Set problem: Turn every line in the records below into a JSON list of strings, one string per line, and leave out blank lines.

# START OF Data to use

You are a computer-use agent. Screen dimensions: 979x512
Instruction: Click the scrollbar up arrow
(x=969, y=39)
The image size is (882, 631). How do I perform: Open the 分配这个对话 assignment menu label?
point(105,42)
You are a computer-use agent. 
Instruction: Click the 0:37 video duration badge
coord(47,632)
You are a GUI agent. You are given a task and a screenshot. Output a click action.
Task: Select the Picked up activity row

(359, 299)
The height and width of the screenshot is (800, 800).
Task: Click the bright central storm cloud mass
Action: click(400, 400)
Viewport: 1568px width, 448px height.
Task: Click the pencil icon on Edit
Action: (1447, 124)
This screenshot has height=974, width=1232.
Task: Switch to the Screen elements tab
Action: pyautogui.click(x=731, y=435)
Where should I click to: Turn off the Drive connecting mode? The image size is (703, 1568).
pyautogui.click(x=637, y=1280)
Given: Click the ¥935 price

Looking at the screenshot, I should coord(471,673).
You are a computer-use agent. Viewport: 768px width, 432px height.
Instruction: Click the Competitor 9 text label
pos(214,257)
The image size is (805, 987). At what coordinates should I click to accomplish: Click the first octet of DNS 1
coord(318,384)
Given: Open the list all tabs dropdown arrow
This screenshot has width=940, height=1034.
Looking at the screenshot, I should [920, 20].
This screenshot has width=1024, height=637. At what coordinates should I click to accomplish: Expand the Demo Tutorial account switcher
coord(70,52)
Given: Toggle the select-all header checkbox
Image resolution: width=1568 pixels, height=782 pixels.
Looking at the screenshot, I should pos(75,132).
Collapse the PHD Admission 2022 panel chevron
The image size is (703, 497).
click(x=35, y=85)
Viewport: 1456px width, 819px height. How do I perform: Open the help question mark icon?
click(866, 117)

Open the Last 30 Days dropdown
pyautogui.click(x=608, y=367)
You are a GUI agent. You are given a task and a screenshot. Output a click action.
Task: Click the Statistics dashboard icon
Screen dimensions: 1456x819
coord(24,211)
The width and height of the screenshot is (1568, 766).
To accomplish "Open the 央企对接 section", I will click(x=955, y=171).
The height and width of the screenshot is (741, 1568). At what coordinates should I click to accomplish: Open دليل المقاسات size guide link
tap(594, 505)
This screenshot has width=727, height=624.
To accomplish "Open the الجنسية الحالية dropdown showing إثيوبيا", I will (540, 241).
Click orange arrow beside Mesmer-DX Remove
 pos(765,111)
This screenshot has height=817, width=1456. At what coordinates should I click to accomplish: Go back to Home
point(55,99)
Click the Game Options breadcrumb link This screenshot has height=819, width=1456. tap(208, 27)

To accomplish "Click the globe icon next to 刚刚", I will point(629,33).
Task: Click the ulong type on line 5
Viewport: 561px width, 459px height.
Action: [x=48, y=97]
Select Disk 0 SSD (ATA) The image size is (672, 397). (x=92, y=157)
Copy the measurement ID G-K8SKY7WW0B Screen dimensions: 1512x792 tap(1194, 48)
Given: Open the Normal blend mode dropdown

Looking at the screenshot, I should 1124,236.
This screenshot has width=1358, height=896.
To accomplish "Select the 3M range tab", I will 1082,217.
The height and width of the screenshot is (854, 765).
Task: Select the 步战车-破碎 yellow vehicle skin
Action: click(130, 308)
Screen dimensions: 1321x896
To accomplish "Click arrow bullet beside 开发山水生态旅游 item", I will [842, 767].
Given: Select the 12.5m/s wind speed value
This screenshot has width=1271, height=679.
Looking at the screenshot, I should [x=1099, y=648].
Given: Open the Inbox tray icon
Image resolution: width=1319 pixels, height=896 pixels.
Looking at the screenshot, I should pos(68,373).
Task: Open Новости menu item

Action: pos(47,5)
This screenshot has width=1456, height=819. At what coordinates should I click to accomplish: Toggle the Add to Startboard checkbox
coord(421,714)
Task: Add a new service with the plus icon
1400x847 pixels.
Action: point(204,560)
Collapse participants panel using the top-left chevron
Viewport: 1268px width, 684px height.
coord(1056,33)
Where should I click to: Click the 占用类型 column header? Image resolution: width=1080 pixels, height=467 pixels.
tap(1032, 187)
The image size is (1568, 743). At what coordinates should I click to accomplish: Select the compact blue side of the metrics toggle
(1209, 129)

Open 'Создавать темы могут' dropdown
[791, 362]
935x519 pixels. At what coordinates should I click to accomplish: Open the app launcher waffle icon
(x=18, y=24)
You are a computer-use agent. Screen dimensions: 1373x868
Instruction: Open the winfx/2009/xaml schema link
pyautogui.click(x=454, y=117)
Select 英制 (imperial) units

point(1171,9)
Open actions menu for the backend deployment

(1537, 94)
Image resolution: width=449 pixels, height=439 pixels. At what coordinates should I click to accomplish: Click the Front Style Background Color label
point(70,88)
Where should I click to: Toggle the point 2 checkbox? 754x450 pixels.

# END OF Data to use

Written solution:
[
  "You are a computer-use agent. Screen dimensions: 979x512",
  "Instruction: Click the scrollbar up arrow",
  "(x=969, y=39)",
  "The image size is (882, 631). How do I perform: Open the 分配这个对话 assignment menu label?",
  "point(105,42)",
  "You are a computer-use agent. ",
  "Instruction: Click the 0:37 video duration badge",
  "coord(47,632)",
  "You are a GUI agent. You are given a task and a screenshot. Output a click action.",
  "Task: Select the Picked up activity row",
  "(359, 299)",
  "The height and width of the screenshot is (800, 800).",
  "Task: Click the bright central storm cloud mass",
  "Action: click(400, 400)",
  "Viewport: 1568px width, 448px height.",
  "Task: Click the pencil icon on Edit",
  "Action: (1447, 124)",
  "This screenshot has height=974, width=1232.",
  "Task: Switch to the Screen elements tab",
  "Action: pyautogui.click(x=731, y=435)",
  "Where should I click to: Turn off the Drive connecting mode? The image size is (703, 1568).",
  "pyautogui.click(x=637, y=1280)",
  "Given: Click the ¥935 price",
  "Looking at the screenshot, I should coord(471,673).",
  "You are a computer-use agent. Viewport: 768px width, 432px height.",
  "Instruction: Click the Competitor 9 text label",
  "pos(214,257)",
  "The image size is (805, 987). At what coordinates should I click to accomplish: Click the first octet of DNS 1",
  "coord(318,384)",
  "Given: Open the list all tabs dropdown arrow",
  "This screenshot has width=940, height=1034.",
  "Looking at the screenshot, I should [920, 20].",
  "This screenshot has width=1024, height=637. At what coordinates should I click to accomplish: Expand the Demo Tutorial account switcher",
  "coord(70,52)",
  "Given: Toggle the select-all header checkbox",
  "Image resolution: width=1568 pixels, height=782 pixels.",
  "Looking at the screenshot, I should pos(75,132).",
  "Collapse the PHD Admission 2022 panel chevron",
  "The image size is (703, 497).",
  "click(x=35, y=85)",
  "Viewport: 1456px width, 819px height. How do I perform: Open the help question mark icon?",
  "click(866, 117)",
  "Open the Last 30 Days dropdown",
  "pyautogui.click(x=608, y=367)",
  "You are a GUI agent. You are given a task and a screenshot. Output a click action.",
  "Task: Click the Statistics dashboard icon",
  "Screen dimensions: 1456x819",
  "coord(24,211)",
  "The width and height of the screenshot is (1568, 766).",
  "To accomplish \"Open the 央企对接 section\", I will click(x=955, y=171).",
  "The height and width of the screenshot is (741, 1568). At what coordinates should I click to accomplish: Open دليل المقاسات size guide link",
  "tap(594, 505)",
  "This screenshot has width=727, height=624.",
  "To accomplish \"Open the الجنسية الحالية dropdown showing إثيوبيا\", I will (540, 241).",
  "Click orange arrow beside Mesmer-DX Remove",
  " pos(765,111)",
  "This screenshot has height=817, width=1456. At what coordinates should I click to accomplish: Go back to Home",
  "point(55,99)",
  "Click the Game Options breadcrumb link This screenshot has height=819, width=1456. tap(208, 27)",
  "To accomplish \"Click the globe icon next to 刚刚\", I will point(629,33).",
  "Task: Click the ulong type on line 5",
  "Viewport: 561px width, 459px height.",
  "Action: [x=48, y=97]",
  "Select Disk 0 SSD (ATA) The image size is (672, 397). (x=92, y=157)",
  "Copy the measurement ID G-K8SKY7WW0B Screen dimensions: 1512x792 tap(1194, 48)",
  "Given: Open the Normal blend mode dropdown",
  "Looking at the screenshot, I should 1124,236.",
  "This screenshot has width=1358, height=896.",
  "To accomplish \"Select the 3M range tab\", I will 1082,217.",
  "The height and width of the screenshot is (854, 765).",
  "Task: Select the 步战车-破碎 yellow vehicle skin",
  "Action: click(130, 308)",
  "Screen dimensions: 1321x896",
  "To accomplish \"Click arrow bullet beside 开发山水生态旅游 item\", I will [842, 767].",
  "Given: Select the 12.5m/s wind speed value",
  "This screenshot has width=1271, height=679.",
  "Looking at the screenshot, I should [x=1099, y=648].",
  "Given: Open the Inbox tray icon",
  "Image resolution: width=1319 pixels, height=896 pixels.",
  "Looking at the screenshot, I should pos(68,373).",
  "Task: Open Новости menu item",
  "Action: pos(47,5)",
  "This screenshot has width=1456, height=819. At what coordinates should I click to accomplish: Toggle the Add to Startboard checkbox",
  "coord(421,714)",
  "Task: Add a new service with the plus icon",
  "1400x847 pixels.",
  "Action: point(204,560)",
  "Collapse participants panel using the top-left chevron",
  "Viewport: 1268px width, 684px height.",
  "coord(1056,33)",
  "Where should I click to: Click the 占用类型 column header? Image resolution: width=1080 pixels, height=467 pixels.",
  "tap(1032, 187)",
  "The image size is (1568, 743). At what coordinates should I click to accomplish: Select the compact blue side of the metrics toggle",
  "(1209, 129)",
  "Open 'Создавать темы могут' dropdown",
  "[791, 362]",
  "935x519 pixels. At what coordinates should I click to accomplish: Open the app launcher waffle icon",
  "(x=18, y=24)",
  "You are a computer-use agent. Screen dimensions: 1373x868",
  "Instruction: Open the winfx/2009/xaml schema link",
  "pyautogui.click(x=454, y=117)",
  "Select 英制 (imperial) units",
  "point(1171,9)",
  "Open actions menu for the backend deployment",
  "(1537, 94)",
  "Image resolution: width=449 pixels, height=439 pixels. At what coordinates should I click to accomplish: Click the Front Style Background Color label",
  "point(70,88)",
  "Where should I click to: Toggle the point 2 checkbox? 754x450 pixels."
]